(Records from a collection)
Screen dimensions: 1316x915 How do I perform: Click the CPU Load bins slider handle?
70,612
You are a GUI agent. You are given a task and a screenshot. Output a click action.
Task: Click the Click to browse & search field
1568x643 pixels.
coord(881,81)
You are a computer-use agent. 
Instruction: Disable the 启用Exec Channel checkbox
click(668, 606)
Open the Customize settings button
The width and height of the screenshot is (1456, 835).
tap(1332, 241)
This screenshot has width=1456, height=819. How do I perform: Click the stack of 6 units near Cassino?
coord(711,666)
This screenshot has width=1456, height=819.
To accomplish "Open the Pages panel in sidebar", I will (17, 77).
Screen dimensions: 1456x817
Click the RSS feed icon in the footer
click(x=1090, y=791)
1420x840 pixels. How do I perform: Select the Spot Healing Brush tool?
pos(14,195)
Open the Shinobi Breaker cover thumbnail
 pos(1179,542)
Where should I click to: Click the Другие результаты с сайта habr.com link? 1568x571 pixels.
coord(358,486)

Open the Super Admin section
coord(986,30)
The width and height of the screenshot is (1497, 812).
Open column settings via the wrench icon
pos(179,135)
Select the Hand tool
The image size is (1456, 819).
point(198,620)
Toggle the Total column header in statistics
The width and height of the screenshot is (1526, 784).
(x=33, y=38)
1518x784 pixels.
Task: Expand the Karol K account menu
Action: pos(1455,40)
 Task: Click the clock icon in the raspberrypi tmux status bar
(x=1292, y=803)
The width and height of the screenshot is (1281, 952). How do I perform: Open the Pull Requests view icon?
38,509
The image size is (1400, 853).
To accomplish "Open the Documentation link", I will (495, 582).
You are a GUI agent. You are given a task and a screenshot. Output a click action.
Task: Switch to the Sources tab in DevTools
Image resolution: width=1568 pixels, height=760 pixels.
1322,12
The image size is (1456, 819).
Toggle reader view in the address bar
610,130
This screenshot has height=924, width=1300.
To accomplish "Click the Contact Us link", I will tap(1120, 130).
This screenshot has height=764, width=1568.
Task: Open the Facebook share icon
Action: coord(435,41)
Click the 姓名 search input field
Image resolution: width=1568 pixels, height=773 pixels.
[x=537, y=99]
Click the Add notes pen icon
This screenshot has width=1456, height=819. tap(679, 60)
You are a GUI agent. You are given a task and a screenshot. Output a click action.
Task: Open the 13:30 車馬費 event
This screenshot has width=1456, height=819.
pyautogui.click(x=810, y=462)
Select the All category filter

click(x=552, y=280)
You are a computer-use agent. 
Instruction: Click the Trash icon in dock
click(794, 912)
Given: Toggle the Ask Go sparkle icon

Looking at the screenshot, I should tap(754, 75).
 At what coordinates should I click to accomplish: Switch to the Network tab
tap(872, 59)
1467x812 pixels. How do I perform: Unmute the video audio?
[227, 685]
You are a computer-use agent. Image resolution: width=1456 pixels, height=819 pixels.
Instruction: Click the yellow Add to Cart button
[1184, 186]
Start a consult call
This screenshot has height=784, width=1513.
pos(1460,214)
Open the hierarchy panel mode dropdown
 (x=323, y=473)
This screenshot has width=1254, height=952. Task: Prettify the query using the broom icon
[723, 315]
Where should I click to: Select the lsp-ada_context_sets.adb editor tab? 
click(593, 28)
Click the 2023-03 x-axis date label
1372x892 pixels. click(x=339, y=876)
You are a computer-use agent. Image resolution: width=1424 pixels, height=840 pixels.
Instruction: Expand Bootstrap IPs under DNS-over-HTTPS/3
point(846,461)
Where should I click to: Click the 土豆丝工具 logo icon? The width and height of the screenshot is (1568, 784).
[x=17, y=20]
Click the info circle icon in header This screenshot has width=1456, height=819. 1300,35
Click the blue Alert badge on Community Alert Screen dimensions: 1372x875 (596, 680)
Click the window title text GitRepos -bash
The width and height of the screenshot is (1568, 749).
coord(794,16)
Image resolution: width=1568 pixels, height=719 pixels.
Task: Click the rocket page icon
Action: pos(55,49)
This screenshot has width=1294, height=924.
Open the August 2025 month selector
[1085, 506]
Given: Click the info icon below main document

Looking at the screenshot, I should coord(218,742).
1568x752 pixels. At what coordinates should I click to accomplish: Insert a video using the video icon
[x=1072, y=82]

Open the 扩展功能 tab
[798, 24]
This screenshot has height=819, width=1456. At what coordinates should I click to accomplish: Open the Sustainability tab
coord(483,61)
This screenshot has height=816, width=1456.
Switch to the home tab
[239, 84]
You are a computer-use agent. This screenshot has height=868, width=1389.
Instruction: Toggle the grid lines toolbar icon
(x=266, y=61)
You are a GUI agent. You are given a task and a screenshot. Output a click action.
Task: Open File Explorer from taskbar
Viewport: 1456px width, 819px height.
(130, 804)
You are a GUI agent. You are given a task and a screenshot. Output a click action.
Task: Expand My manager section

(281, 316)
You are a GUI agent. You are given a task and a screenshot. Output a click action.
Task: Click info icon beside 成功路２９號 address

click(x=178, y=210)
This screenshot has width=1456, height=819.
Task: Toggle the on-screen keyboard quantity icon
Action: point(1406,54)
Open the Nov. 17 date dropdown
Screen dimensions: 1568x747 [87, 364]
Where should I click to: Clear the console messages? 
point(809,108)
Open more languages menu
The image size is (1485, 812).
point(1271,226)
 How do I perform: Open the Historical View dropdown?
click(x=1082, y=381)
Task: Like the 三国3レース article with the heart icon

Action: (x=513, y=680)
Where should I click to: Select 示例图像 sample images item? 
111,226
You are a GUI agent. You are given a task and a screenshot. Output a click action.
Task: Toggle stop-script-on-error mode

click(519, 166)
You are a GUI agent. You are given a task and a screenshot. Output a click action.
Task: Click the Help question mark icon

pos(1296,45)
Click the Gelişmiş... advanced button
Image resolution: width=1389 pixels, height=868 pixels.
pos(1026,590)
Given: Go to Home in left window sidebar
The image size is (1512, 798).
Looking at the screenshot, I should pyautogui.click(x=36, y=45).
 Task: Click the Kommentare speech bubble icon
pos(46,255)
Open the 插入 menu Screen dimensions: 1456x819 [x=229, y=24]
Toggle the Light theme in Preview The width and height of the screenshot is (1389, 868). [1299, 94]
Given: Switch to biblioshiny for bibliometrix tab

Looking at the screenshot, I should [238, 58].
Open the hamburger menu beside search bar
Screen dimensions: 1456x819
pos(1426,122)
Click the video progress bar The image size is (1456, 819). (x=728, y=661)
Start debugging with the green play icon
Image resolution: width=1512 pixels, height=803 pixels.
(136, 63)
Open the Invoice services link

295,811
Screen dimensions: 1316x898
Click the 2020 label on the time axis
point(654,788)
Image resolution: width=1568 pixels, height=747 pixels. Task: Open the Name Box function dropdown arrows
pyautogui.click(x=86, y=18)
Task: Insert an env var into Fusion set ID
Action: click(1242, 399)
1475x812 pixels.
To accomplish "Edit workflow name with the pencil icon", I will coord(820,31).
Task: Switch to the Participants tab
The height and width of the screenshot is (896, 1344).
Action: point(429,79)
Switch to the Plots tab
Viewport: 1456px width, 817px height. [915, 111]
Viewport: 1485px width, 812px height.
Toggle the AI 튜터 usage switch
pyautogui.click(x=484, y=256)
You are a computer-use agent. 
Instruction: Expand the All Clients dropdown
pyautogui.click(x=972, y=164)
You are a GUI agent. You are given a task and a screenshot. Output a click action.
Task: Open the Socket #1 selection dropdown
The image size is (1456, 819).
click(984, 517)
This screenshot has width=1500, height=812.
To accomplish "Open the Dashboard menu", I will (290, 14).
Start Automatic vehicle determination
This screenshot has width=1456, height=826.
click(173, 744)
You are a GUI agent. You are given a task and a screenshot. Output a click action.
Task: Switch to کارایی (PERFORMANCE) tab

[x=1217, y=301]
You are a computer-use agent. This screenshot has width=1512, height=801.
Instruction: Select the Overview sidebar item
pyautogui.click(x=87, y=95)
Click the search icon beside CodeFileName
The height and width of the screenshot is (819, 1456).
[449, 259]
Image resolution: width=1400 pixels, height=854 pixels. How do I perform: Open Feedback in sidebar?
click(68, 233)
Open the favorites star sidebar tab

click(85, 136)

ABOUT THIS EXERCISE: Among the lines above, the ones holding the word "window" must be counted; only that count is to be given.

THE COMPLETED TASK: 2